|Making 100% whole wheat tortillas.|
One of the challenges in making good tortillas- rolling the dough thin enough. It's gets too tough and springy and resists rolling. Well, the last time I made tortillas I made a breakthrough. I let the dough rest. It was a very "duh" moment, as I should have known from making bread that dough needs to rest to be workable. It made the dough much easier to roll out.
Of course, I still didn't get them thin enough, I didn't have my pan hot enough, and I cooked them too long. The result- tortillas nowhere near the lovely, soft ones I've had from other homemade sources. Or even good bagged tortillas. Boo.
I blame the recipes. I've never found a "good" tortilla recipe. You know, one that lays out all the information you need to know as if you have NO IDEA how to make tortillas. They either don't tell you to let the dough rest or they don't tell you about what temp the pan should be, both of which I think are vitally important to success. Because that's kinda what I needed.
This recipe, from Kitchen Stewardship, comes pretty close.

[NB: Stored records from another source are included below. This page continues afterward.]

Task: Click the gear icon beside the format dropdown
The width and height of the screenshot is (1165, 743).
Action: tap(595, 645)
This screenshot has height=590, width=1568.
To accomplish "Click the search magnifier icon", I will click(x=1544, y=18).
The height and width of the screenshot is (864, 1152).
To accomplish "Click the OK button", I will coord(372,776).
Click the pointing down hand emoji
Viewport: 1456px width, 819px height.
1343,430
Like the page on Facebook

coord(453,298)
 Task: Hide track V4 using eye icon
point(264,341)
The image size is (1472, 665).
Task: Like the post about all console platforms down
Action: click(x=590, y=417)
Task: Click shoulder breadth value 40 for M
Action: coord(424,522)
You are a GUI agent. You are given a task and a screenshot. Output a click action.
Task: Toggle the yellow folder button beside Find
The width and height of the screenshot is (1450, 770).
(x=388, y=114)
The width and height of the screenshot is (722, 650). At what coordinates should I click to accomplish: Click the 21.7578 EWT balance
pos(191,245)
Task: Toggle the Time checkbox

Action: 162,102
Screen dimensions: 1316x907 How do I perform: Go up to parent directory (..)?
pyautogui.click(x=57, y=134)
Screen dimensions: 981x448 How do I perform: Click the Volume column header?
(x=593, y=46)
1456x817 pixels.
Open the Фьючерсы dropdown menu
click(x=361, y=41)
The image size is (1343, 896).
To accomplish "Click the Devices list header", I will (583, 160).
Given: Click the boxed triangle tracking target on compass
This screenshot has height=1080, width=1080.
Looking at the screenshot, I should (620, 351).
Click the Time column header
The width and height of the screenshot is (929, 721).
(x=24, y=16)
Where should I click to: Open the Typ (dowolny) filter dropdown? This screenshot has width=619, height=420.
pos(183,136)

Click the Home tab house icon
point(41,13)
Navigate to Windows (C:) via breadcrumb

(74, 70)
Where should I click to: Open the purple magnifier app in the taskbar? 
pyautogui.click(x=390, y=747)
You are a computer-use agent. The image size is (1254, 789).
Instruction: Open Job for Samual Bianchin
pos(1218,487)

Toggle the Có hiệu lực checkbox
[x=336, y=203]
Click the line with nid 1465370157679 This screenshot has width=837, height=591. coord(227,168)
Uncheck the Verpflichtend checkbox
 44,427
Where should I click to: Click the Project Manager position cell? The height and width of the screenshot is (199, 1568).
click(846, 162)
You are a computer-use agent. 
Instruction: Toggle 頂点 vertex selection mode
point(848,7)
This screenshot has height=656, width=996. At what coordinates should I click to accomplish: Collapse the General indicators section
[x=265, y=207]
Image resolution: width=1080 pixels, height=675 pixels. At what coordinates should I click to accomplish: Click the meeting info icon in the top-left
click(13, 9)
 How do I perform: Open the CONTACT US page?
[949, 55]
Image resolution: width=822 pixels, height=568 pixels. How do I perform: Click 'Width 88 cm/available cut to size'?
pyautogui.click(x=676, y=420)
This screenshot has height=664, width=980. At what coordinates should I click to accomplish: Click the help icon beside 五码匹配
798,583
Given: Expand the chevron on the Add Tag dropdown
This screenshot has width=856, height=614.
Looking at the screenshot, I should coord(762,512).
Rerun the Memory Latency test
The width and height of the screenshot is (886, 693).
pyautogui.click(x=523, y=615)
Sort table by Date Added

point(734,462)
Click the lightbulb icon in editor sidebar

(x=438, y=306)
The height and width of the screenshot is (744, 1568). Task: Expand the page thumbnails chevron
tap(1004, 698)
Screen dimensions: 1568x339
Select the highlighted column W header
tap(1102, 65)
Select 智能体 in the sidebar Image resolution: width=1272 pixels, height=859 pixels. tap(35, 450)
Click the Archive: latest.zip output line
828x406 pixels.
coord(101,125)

Besides meeting all of the requirements I think a good tortilla recipe should have, I love the way it starts with a basic (and unhealthy) version and shows how you could easily evolve it into a much healthier version.
I am currently soaking a triple batch of the soaked version (the last one listed). I've been soaking grains on and off for the past year and I highly recommend it if you're looking to make the next step towards improving your health. If you've never heard of soaking grains before, to make it very simple it breaks down phytates, which prevent your body from fully utilizing the nutrients in whole grains (and which white flour advocates used to use as their reason white flour is "healthier"). They can also cause uncomfortable gas and bloating, especially in people who are unaccustomed to eating whole grains. For more information on soaking grains, check out The Nourishing Kitchen.
-I made the soaked tortillas the other day, and they turned out AWESOME. After the 24 hour soak, I rolled the dough into 2 oz. balls using my kitchen scale, then let them rest about a 1/2 hour more before starting to roll- make sure you use a LOT of flour while rolling out so they don't stick to anything. By the end, my kitchen was a mess of flour and my whole house smelled of burnt flour (from the extra on the griddle), but the 2.5 dozen tortillas I ended up with was totally worth it!